The belief that the power of imagination can help people heal has ancient roots. Traditional folk healers known as shamans used guided imagery to treat ailments. In Eastern medicine, envisioning well-being has always been an important part of the therapeutic process. In Tibetan medicine in particular, creating a mental image of the healing god would improve the patient’s chances for recovery. The ancient Greeks, including Aristotle and Hippocrates who is called as father of modern medicine also had their patients use forms of imagery to help them heal.

It was not until the 1960s, that psychologists exploring the emerging field of biofeedback first began to appreciate the powers of the mind on the physical body. Through biofeedback, they could teach patients to slow heart rate, lower blood pressure or open incapacitated lungs with asthma. Then, in the 1970s, O. Carl Simonton, M.D., chief of Radiation Therapy at Travis Air Force base in Fairfield, California, and psychotherapist Stephanie Matthews-Simonson, devised a program which today known as the Simonton method; that utilized guided imagery to help his cancer patients. The patients pictured their white blood cells attacking their cancer cells. It should be noted that this sometimes resembled the popular video game Pac-Man.

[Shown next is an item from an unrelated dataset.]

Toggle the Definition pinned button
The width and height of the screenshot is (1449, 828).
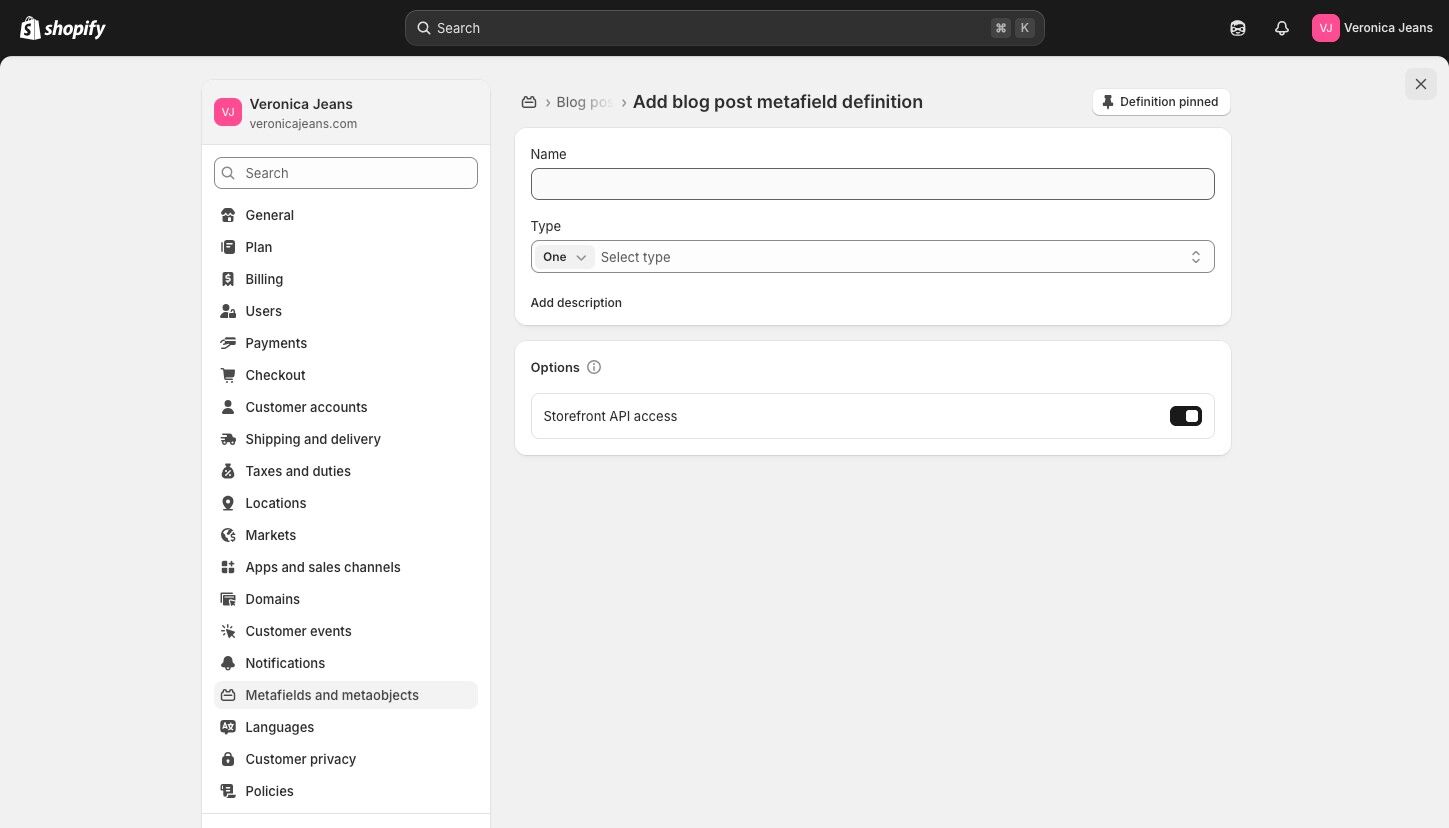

Simonton found that the more vivid the images his patients used, for example, ravenous sharks attacking feeble little fish, the better the process worked.

Since then, a good deal of research into mind-body connections has appeared in mainstream medical literature. While many conventional physicians remain skeptical that the mind has an actual physical effect on the reversal of an illness, guided imagery often conducted by psychiatrists or psychologists is now used in many medical inpatient and outpatient programs throughout the world. Many holistically oriented psychologists and other counselors routinely employ guided imagery for stress reduction, smoking cessation, weight reduction, immune stimulation and the relief of both physical and emotional illness.